We sequenced nine bacterial genomes spanning a wide range of GC contents using Illumina MiSeq and Oxford Nanopore MinION sequencing technologies to determine the advantages of each approach, both individually and combined. Assemblies using only MiSeq reads were highly accurate but lacked contiguity, a deficiency that was partially overcome by adding MinION reads to these assemblies. Even more contiguous genome assemblies were generated by using MinION reads for initial assembly, but these assemblies were more error-prone and required further polishing. This was especially pronounced when Illumina libraries were biased, as was the case for our strains with both high and low GC content. Increased genome contiguity dramatically improved the annotation of insertion sequences and secondary metabolite biosynthetic gene clusters, likely because long-reads can disambiguate these highly repetitive but biologically important genomic regions.

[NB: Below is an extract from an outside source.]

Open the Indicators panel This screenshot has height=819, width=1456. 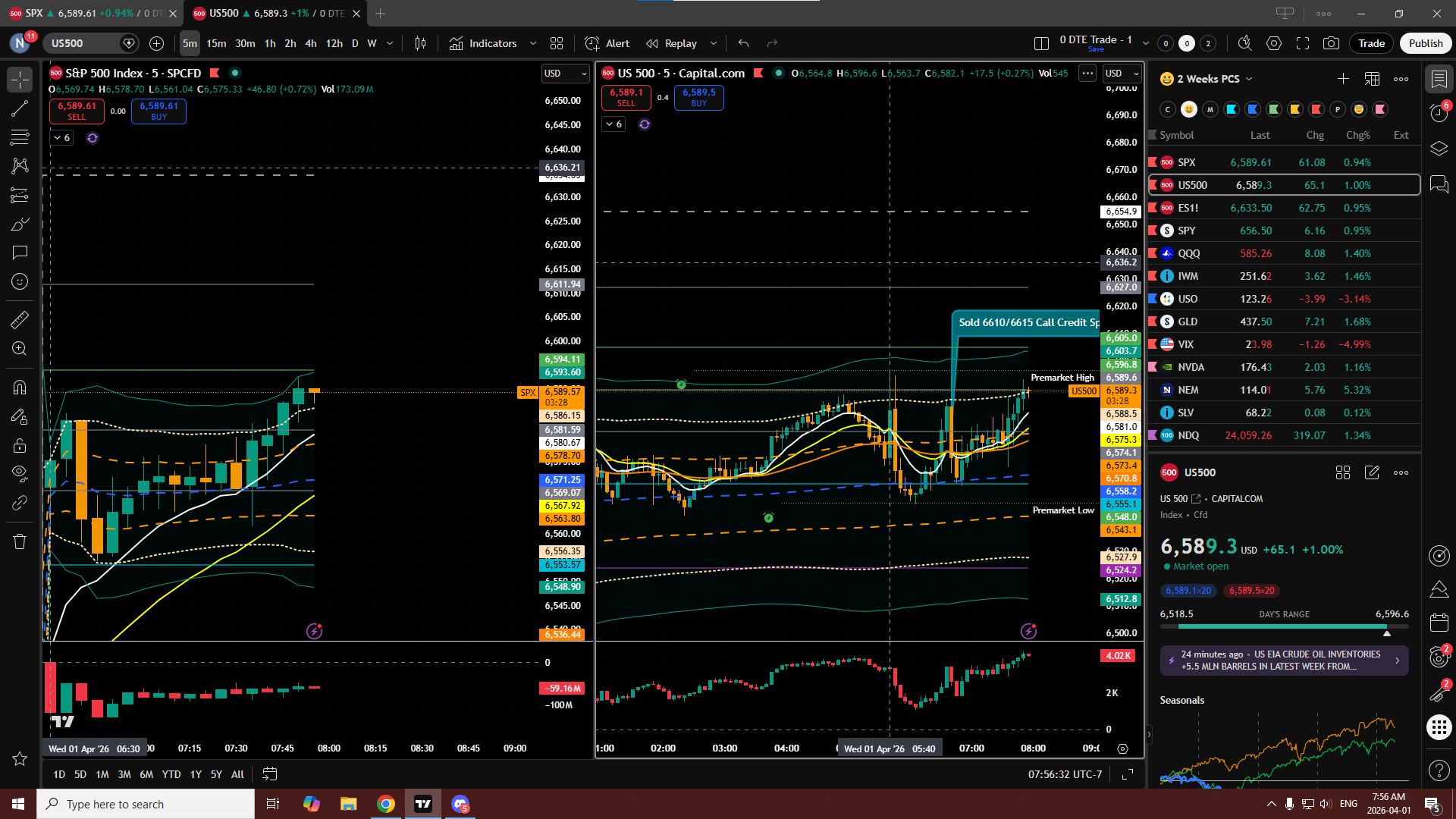(x=483, y=43)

Genome assembly using short-reads is challenged by repetitive sequences and extreme GC contents. Our results indicate that these difficulties can be largely overcome by using single-molecule, long-read sequencing technologies such as the Oxford Nanopore MinION. Using MinION reads for assembly followed by polishing with Illumina reads generated the most contiguous genomes with sufficient accuracy to enable the accurate annotation of important but difficult to sequence genomic features such as insertion sequences and secondary metabolite biosynthetic gene clusters. The combination of Oxford Nanopore and Illumina sequencing can therefore cost-effectively advance studies of microbial evolution and genome-driven drug discovery.

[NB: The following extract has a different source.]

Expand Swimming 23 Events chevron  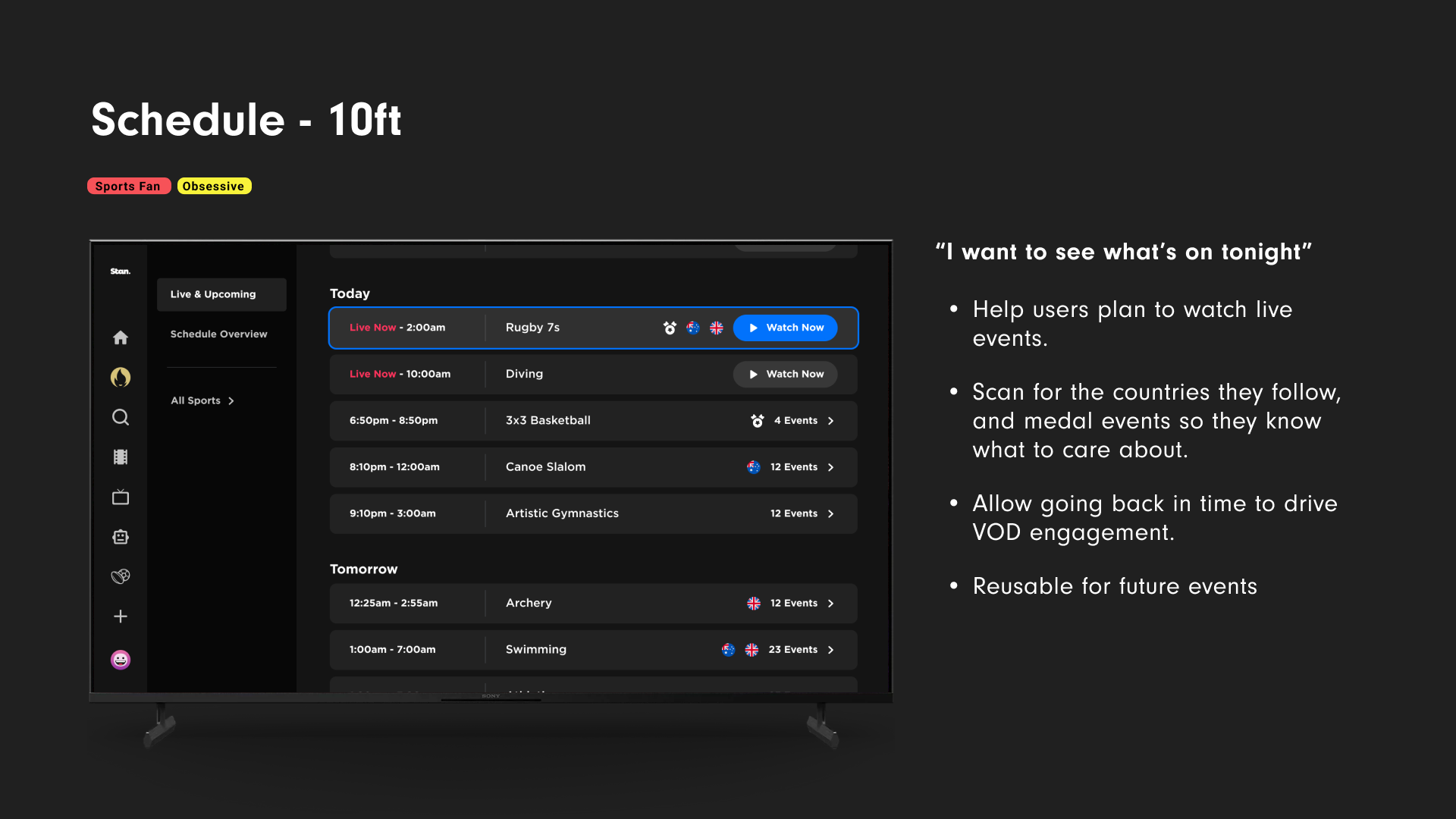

短读测序技术使微生物基因组测序变得廉价且易于实现。然而,基因组的闭合通常成本高昂,并且组装具有重复序列和/或极端 GC 含量的基因组的短读序列仍然具有挑战性。长读长、单分子测序技术,如牛津纳米孔 MinION,具有克服这些困难的潜力,尽管利用其潜力的最佳方法仍未得到很好的评估。
我们使用 Illumina MiSeq 和牛津纳米孔 MinION 测序技术对跨越广泛 GC 含量范围的九个细菌基因组进行测序,以确定每种方法(单独使用和组合使用)的优势。仅使用 MiSeq 读取进行组装的基因组高度准确,但缺乏连续性,通过将 MinION 读取添加到这些组装中可以部分克服这一缺陷。通过使用 MinION 读取进行初始组装,可以生成更连续的基因组组装,但这些组装更容易出错,需要进一步的打磨。当 Illumina 文库存在偏差时,情况尤其如此,就像我们的高 GC 含量和低 GC 含量的菌株一样。基因组连续性的提高极大地改善了插入序列和次级代谢生物合成基因簇的注释,这可能是因为长读长可以消除这些高度重复但对生物重要的基因组区域的歧义。
短读序列的基因组组装受到重复序列和极端 GC 含量的挑战。我们的结果表明,这些困难可以通过使用单分子、长读测序技术(如牛津纳米孔 MinION)来克服。使用 MinION 读取进行组装,然后使用 Illumina 读取进行打磨,可以生成最连续的基因组,具有足够的准确性,从而能够准确注释插入序列和次级代谢生物合成基因簇等重要但难以测序的基因组特征。因此,牛津纳米孔和 Illumina 测序的组合可以有效地推进微生物进化和基于基因组的药物发现研究。